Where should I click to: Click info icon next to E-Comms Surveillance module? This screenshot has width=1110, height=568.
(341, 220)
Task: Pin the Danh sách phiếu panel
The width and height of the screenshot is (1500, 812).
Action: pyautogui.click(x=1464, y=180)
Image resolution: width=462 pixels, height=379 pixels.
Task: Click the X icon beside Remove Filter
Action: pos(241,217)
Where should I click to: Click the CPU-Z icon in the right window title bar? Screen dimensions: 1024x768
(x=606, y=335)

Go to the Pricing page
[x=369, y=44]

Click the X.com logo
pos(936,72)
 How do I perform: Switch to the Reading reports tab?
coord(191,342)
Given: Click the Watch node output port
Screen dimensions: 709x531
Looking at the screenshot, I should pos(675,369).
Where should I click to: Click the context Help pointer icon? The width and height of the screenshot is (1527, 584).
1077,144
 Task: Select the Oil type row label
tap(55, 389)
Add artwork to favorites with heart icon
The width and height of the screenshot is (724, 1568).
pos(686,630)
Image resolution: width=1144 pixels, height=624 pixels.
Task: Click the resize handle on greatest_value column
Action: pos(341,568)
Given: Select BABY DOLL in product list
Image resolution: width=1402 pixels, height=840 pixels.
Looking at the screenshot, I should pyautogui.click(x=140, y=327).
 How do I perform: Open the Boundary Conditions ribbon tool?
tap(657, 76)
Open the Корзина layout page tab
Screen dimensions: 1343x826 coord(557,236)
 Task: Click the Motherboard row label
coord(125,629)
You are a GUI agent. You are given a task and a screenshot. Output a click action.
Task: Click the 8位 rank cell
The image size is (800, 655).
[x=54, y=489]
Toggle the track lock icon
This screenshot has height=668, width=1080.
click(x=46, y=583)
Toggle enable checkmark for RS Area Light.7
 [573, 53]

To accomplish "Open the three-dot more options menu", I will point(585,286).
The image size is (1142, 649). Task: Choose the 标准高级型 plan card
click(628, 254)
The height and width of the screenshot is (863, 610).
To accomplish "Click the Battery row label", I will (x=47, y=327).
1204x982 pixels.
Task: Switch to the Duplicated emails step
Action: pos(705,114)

_____

WORK TO BE COMPLETED:
In restating the data, begin at its first line, reproduce each line word for word, and conclude with the line that contains "Task: Pin the Danh sách phiếu panel".

EXPECTED ANSWER:
Where should I click to: Click info icon next to E-Comms Surveillance module? This screenshot has width=1110, height=568.
(341, 220)
Task: Pin the Danh sách phiếu panel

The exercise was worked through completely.